AI-generated output that appears polished but requires heavy correction downstream is costing organizations more than they realize, and the cause is almost never the technology.
There is a term that has started appearing in workplace research and in conversations with managers across industries: workslop. It describes what happens when employees use AI to produce work that looks finished but carries enough errors, inaccuracies, or missing context that colleagues further down the chain have to redo significant portions of it. The Guardian named it. MIT Sloan has measured the performance drop it causes. We see it in the teams we work with every week.
Addressing it requires understanding why it forms in the first place, and the answer sits in the human system, not the technology.
Why Workslop Forms
Workslop does not happen because employees are careless or because AI tools are fundamentally unreliable.
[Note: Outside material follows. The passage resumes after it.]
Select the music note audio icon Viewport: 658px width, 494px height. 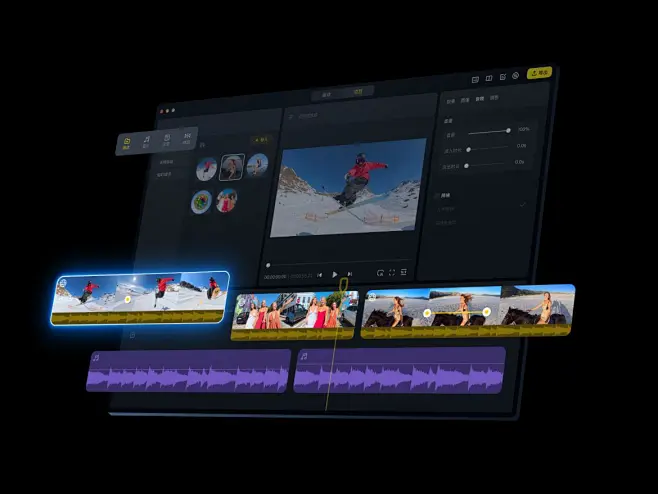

It forms when the gap between what AI can do well and what employees understand about those limits goes unaddressed.
MIT Sloan research shows that performance drops measurably when people use AI outside its capability frontier, meaning for tasks where the tool is likely to produce confident-sounding but unreliable output. Without training in where those limits sit, employees have no reliable way to calibrate their trust. They accept outputs that feel plausible, pass them on, and the errors surface later, often when someone else is under pressure to deliver.
There is also a speed dynamic at work. AI makes production fast, and fast production feels like progress. The incentive to review carefully competes directly with the incentive to move quickly. In teams where AI use has not been structured, the review step tends to lose. Output volume goes up. Output quality becomes inconsistent. And the colleagues receiving that output spend more time correcting it than they would have spent producing it without AI in the first place.
What It Costs Downstream
The cost of workslop is rarely tracked directly, which is part of why it persists. Organizations measure AI adoption by usage rates and output volume. They do not typically measure the correction time, the trust erosion, or the cognitive load absorbed by the people at the receiving end.
In practice, workslop creates a particular kind of fatigue. Reviewing AI-generated work that might be wrong requires sustained critical attention. HBR has documented a phenomenon researchers are calling AI brain fry: the mental exhaustion that builds in people who spend significant portions of their day overseeing AI outputs they cannot fully trust. The exhaustion is a predictable consequence of deploying AI into teams without building the habits and structures that make quality control sustainable.
The downstream costs also include something harder to measure: the gradual erosion of a team’s confidence in its own outputs. When it becomes unclear which work is reliable and which needs checking, the whole system slows down, and the productivity gains AI was supposed to deliver quietly disappear.
The Habits That Prevent It
Workslop is not inevitable. Organizations that manage it well have built specific habits at the team level, and those habits do not require sophisticated governance frameworks or lengthy policy documents.
The most effective ones are simple. Teams establish shared standards for what AI-assisted work needs to include before it moves to the next stage. Managers make review an expected part of the workflow rather than an optional check. Employees develop a working understanding of where their specific AI tools perform reliably and where they tend to drift. These habits take time to build, but they change the dynamic quickly once they are in place.
What they have in common is that they treat AI use as a skill that needs to be developed, not a shortcut that can be deployed without preparation. The technology is capable. The question is whether the people using it have been prepared to use it well.
Building the Conditions for Quality
Addressing workslop is not primarily a training intervention, though training plays a role. It is a question of what conditions the organization has built around AI use.
Clear task boundaries matter: employees need to know which tasks are appropriate for AI assistance and what standard the output needs to meet before it moves on. Psychological safety matters too: teams where people feel comfortable flagging poor AI outputs catch problems earlier and correct them with less friction. And leadership behavior carries more weight than it is typically given credit for; when managers model critical engagement with AI outputs rather than defaulting to acceptance, the standard raises across the team.
Fifteen years of working with organizations on performance has taught us that the habits formed in the early stages of any new way of working tend to persist. The habits forming around AI use right now will define how organizations perform with it for years. Getting those habits right early is the foundation everything else depends on.